Nella Sonata n.7 Op.64 detta "Messa Bianca", il cristallino angelicato si pone all'ascolto: fu composta tra il 1911 e il 1912 come risposta alla "diabolica corrotta" Sonata n.6 Op.62. Skrjabin si rifiutò di suonare in pubblico la Sonata n.6, il misticismo lo pervadeva fino a ridurlo esanime dopo poche battute, lo stesso misticismo che faceva scorgere in lui sotto forma di scrittura musicale tutto ciò che non era possibile scorgere con la mente, lo portava a vivere i suoni e i colori musicali; quindi, la natura celestiale, azzurro e bianco che si intrecciano a disegnare la tavolozza ideale della Sonata n.7 a curare le tetre orripilanti immagini diaboliche della Sonata n.6, illumina con escursioni nella zona tonale più acuta dello strumento.

Queste sonorità sono accentuate dal Rigacci e percepite da noi in maniera nitida soprattutto dopo l'ascolto della Sonata n.6, inquietantemente scritta e alla quale il nostro interprete pone il particolare sentimento attraverso la decisione, la risolutezza del tocco dei momenti più intensamente drammatici, orribili, orribilmente interiorizzanti. Il colore è scuro, opaco, vermiglio fino al nero.

Rigacci muove la comprensione interiore dello stato d'animo, vivendolo in prima persona: è impossibile rendere corretto nella esecuzione un lavoro di Skrjabin senza viverlo e senza entrarci attraverso il misticismo proprio del compositore. Egli è il mezzo. Skrjabin il genio.

Il pianismo di Rigacci è pervaso dalla completa padronanza del suono. fondamentale per rendere chiaro questo simbolismo di note e colore. Egli lo fa suonando ogni singola nota, mai lasciata al caso, mai buttata via. Vissuta dalla prima all'ultima. Rigacci capisce che se vuole suonare Skrjabin deve "essere" Skrjabin, andando oltre il semplice estetismo musciale.
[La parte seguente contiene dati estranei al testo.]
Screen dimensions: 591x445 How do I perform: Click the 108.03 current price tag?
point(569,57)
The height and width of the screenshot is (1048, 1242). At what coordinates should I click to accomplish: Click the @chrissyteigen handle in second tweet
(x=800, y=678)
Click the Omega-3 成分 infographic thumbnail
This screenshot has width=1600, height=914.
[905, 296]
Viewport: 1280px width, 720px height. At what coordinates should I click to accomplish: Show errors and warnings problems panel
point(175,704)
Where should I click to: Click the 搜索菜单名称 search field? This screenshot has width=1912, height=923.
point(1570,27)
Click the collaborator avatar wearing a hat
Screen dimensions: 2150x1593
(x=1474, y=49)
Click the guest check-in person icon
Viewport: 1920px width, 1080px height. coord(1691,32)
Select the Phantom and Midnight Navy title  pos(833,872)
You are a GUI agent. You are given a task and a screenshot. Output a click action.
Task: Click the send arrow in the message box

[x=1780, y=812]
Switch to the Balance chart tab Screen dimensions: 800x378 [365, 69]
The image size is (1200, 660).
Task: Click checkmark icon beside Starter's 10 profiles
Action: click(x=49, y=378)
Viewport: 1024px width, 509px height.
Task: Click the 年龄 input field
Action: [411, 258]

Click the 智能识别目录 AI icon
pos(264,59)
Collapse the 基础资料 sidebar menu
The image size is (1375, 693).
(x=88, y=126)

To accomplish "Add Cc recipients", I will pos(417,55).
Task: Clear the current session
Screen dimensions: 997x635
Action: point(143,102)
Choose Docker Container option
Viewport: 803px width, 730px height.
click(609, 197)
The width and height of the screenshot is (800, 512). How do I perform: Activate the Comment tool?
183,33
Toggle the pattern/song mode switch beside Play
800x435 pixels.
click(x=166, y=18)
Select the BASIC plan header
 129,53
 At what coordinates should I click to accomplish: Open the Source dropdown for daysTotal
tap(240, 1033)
L'estetismo, la bellezza della Sonata n.5 Op.53 che precede le suddette citate (è la prima ad essere composta ad un unico movimento), viene regalmente eseguita da Rigacci, e lo stesso estetismo, tangibile nel minuto 4:40 della esecuzione, viene senza pietà bypassato, a favore sempre e comunque dell'essenza caratterizzante il centro e il cuore dell'ispirazione del musicista russo.

Rigacci non cesella mai. Il discorso è fluido, continuo. Se innegabile è il conflitto evolutivo del genio russo in termini mistici attraverso la personale tecnica compositiva e l'uso del centro sonoro, snobbando il tradizionale metodo compositivo, il cammino di Skrjabin si articola con una precisa influenza tardo romantica (impossibile per l'uomo del suo tempo non rimanere coinvolto dal temperamento chopiniano), al simbolismo futurista, un processo tipico di cui ogni genio si abbevera: dalle fonti alla completa conquista del proprio genio domandolo e eleggendolo a firma alla conclusione di questo processo.

Allora la grammatica musicale si percepisce nelle Sonate esplicitamente, in quanto si fa più chiaramente personale nelle ultime composizioni dove la tonalità non viene espressa e l'accordo mistico (consistente, in soldoni, in un esacordo come base armonica e melodica di sei o sette note sulla quale poi far partire i successivi accordi a sviluppo del discorso sonoro).

Dunque Rigacci si percepisce chiaramente aver sperimentato tutti i colori attraverso lo studio delle dinamiche applicate su ciascun accordo. Questo studio rende il tocco giusto per poter interpretare Skrjabin: i pianissimi e i fortissimi passando dalla fluidità tecnica corretta hanno dettagliato nella sua mente ogni elaborazione per poi finalmente trovare la padronanza del gesto pianistico.

Allora le quarte aumentate risplendono di vitalità, oppure le quarte diminuite si ricoprono di un polveroso azzurro pastello, o ancora divengono un deciso arancione nella quarta giusta. Perchè con Rigacci è la chiave di lettura che svela "...ciò che la mente umana non può concepire". Egli è il mezzo per comprendere la sinestesia Skrjabiniana nella sua completezza.